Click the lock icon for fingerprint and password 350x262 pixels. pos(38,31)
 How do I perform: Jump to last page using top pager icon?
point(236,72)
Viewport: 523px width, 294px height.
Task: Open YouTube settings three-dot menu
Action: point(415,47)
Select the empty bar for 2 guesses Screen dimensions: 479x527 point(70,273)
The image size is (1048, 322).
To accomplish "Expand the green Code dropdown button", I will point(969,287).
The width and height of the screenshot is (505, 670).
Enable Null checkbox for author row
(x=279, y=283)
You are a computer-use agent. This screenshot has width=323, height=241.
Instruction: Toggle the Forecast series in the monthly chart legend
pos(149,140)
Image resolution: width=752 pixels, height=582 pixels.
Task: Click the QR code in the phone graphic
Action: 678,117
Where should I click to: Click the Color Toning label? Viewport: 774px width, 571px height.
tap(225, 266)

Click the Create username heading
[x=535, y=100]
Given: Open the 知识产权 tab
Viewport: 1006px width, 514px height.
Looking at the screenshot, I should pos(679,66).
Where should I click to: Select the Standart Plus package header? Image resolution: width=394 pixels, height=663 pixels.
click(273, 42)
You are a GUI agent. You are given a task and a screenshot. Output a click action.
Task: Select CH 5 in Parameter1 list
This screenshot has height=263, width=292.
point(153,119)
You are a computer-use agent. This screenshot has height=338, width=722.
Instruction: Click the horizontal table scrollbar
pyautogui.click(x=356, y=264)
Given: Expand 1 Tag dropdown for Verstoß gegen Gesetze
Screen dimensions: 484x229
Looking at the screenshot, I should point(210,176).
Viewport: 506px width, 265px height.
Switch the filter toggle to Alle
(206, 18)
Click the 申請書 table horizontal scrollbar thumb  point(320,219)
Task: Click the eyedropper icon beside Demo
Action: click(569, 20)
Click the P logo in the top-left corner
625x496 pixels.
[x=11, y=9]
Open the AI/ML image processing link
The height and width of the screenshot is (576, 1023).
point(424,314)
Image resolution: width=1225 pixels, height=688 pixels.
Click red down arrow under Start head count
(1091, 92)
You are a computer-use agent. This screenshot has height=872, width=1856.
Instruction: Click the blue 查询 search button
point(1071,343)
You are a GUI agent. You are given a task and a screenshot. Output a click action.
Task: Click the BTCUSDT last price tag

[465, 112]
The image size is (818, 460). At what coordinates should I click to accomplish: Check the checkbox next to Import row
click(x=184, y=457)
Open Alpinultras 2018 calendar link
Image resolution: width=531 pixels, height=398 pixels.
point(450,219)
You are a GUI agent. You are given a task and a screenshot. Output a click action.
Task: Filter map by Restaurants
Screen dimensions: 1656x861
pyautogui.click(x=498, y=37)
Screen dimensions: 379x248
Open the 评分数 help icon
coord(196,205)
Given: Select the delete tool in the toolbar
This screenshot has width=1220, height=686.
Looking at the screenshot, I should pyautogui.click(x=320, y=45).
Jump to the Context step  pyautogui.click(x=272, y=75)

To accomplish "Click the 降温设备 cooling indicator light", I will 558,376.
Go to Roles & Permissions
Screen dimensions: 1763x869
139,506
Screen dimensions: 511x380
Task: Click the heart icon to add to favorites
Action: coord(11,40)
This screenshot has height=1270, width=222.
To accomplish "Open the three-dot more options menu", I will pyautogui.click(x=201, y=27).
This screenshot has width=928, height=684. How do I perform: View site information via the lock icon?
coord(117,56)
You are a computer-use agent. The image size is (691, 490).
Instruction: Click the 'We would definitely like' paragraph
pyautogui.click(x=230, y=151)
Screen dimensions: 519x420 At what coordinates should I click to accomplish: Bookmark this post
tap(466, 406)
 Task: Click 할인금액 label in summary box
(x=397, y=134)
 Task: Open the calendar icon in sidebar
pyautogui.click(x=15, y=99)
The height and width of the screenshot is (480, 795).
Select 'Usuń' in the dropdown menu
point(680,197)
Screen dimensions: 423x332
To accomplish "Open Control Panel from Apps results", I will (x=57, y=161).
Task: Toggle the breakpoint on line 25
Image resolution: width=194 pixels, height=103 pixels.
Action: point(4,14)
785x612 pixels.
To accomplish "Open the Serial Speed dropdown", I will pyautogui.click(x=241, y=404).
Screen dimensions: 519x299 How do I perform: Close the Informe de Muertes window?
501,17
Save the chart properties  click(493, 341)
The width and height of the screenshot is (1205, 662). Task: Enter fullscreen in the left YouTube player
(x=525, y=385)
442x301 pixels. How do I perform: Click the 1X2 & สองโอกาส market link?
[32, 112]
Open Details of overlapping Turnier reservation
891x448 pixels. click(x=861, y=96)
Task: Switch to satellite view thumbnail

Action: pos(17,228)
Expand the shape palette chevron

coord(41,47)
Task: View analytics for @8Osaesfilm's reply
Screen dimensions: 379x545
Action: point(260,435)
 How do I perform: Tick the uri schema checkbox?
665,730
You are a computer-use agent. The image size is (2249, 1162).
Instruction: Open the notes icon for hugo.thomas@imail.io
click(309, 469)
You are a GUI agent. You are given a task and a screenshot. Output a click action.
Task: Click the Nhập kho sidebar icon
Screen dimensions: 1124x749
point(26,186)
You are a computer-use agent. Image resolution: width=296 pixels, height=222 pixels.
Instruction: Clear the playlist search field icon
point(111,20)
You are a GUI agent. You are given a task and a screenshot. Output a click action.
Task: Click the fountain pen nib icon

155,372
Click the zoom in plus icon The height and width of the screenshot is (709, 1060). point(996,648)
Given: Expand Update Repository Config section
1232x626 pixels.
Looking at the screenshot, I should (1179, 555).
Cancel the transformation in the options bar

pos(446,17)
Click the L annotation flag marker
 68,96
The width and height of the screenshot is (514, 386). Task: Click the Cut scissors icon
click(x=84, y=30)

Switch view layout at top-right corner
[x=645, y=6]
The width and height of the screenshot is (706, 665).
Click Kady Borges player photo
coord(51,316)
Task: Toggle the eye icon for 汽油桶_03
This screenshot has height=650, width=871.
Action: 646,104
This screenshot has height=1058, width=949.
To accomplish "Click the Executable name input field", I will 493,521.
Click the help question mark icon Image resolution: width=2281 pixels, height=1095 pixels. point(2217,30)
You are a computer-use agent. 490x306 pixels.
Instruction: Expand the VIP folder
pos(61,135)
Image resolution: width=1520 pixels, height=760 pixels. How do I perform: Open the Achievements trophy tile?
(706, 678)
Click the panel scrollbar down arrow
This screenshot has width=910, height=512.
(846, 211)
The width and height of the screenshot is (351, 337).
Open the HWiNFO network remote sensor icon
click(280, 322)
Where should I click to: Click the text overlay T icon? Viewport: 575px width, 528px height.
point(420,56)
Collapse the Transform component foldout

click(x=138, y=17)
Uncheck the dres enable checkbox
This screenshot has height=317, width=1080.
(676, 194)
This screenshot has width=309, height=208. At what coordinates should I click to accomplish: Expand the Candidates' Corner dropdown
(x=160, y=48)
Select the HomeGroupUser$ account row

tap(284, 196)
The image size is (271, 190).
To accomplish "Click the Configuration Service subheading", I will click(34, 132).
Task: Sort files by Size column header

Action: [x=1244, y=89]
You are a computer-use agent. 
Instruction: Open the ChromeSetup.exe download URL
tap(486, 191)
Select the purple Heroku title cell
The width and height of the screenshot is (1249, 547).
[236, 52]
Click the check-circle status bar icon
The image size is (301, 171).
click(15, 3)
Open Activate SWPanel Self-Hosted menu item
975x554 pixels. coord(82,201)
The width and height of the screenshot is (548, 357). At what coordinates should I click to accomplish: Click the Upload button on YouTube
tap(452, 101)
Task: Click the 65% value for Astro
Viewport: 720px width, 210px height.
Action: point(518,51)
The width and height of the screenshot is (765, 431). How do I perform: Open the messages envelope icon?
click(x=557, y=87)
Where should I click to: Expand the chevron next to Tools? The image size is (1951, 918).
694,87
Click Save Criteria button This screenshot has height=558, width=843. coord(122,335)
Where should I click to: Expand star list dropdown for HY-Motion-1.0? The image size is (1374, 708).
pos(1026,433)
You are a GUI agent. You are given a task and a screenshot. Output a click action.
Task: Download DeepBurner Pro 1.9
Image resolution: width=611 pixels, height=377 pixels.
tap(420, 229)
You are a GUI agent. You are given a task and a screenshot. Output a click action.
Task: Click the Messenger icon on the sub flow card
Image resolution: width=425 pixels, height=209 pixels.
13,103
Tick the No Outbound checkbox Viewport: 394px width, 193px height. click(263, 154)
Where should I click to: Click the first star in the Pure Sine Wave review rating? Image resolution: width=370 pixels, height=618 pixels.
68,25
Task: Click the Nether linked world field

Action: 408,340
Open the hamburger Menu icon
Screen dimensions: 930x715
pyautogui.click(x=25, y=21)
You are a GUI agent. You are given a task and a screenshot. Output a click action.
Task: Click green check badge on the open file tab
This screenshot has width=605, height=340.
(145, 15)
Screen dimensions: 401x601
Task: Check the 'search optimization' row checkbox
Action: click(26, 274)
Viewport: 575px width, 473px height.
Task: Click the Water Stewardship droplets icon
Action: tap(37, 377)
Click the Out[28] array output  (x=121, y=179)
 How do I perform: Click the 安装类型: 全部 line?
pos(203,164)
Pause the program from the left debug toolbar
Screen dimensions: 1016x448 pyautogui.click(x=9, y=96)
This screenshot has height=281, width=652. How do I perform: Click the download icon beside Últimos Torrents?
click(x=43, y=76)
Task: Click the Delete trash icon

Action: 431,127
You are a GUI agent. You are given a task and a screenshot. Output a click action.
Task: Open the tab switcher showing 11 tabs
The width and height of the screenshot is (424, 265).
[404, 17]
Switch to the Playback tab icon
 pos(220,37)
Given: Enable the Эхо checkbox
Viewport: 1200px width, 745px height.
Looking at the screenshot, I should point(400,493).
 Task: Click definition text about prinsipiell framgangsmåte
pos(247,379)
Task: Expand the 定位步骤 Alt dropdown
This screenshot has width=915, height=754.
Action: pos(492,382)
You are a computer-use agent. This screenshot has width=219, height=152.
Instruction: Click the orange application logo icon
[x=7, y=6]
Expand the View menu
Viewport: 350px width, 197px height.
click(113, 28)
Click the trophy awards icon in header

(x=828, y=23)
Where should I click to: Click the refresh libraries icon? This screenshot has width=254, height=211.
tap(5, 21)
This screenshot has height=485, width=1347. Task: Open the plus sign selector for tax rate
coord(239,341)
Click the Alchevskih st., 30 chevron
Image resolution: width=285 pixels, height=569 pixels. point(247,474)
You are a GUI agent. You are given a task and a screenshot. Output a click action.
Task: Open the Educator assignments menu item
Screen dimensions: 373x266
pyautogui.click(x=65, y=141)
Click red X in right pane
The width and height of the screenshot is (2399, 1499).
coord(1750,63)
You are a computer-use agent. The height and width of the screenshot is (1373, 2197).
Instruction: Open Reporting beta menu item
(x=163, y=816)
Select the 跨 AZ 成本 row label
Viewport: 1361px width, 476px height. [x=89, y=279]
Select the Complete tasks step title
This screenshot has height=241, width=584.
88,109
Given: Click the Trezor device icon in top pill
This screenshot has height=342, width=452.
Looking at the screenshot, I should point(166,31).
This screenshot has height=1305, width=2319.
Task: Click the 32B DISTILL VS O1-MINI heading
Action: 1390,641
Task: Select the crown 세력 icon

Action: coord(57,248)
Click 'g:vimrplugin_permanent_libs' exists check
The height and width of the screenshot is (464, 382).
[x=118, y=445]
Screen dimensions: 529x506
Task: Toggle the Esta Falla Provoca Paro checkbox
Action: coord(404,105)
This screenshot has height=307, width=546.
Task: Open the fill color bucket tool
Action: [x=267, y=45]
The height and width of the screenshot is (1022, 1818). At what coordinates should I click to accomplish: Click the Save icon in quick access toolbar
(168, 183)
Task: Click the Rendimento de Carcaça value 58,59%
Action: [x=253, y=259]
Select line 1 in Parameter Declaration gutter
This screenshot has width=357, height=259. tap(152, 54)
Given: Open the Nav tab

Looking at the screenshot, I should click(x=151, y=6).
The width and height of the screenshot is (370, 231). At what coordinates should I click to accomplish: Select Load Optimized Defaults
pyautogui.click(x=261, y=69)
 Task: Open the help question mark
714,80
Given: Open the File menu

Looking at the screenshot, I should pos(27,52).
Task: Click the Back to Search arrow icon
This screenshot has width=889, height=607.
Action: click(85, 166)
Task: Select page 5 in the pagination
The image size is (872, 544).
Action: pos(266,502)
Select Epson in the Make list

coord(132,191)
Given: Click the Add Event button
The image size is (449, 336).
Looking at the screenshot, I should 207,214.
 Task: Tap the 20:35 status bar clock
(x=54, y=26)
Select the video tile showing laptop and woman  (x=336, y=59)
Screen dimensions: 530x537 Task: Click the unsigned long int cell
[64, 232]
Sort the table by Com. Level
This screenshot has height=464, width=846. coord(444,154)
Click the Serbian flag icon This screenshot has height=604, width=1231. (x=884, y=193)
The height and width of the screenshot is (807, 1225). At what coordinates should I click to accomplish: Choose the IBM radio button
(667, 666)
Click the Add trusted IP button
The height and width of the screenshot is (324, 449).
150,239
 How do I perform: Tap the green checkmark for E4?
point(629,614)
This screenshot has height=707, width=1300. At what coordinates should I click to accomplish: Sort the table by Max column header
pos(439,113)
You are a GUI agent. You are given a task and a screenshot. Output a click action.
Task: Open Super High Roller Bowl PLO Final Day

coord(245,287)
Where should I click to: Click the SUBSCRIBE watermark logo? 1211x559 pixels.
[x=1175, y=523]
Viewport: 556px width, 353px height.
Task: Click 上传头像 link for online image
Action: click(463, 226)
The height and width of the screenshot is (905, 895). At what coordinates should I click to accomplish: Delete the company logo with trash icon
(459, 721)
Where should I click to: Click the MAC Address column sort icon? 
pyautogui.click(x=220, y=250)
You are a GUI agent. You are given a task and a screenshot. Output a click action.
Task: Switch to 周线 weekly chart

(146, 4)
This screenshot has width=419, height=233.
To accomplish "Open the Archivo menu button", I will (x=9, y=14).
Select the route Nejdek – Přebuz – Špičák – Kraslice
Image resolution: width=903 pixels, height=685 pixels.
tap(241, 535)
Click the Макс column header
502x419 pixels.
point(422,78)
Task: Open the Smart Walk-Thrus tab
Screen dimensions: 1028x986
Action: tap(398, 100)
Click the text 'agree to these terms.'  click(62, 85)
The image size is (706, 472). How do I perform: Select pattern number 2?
▬▬▬
[THE PROBLEM] Render the items as a JSON list of strings, one string per line, from the start of the items through the line containing "click(273, 42)", including both ends. Leave out blank lines.

[TASK ANSWER]
[
  "Click the lock icon for fingerprint and password 350x262 pixels. pos(38,31)",
  " How do I perform: Jump to last page using top pager icon?",
  "point(236,72)",
  "Viewport: 523px width, 294px height.",
  "Task: Open YouTube settings three-dot menu",
  "Action: point(415,47)",
  "Select the empty bar for 2 guesses Screen dimensions: 479x527 point(70,273)",
  "The image size is (1048, 322).",
  "To accomplish \"Expand the green Code dropdown button\", I will point(969,287).",
  "The width and height of the screenshot is (505, 670).",
  "Enable Null checkbox for author row",
  "(x=279, y=283)",
  "You are a computer-use agent. This screenshot has width=323, height=241.",
  "Instruction: Toggle the Forecast series in the monthly chart legend",
  "pos(149,140)",
  "Image resolution: width=752 pixels, height=582 pixels.",
  "Task: Click the QR code in the phone graphic",
  "Action: 678,117",
  "Where should I click to: Click the Color Toning label? Viewport: 774px width, 571px height.",
  "tap(225, 266)",
  "Click the Create username heading",
  "[x=535, y=100]",
  "Given: Open the 知识产权 tab",
  "Viewport: 1006px width, 514px height.",
  "Looking at the screenshot, I should pos(679,66).",
  "Where should I click to: Select the Standart Plus package header? Image resolution: width=394 pixels, height=663 pixels.",
  "click(273, 42)"
]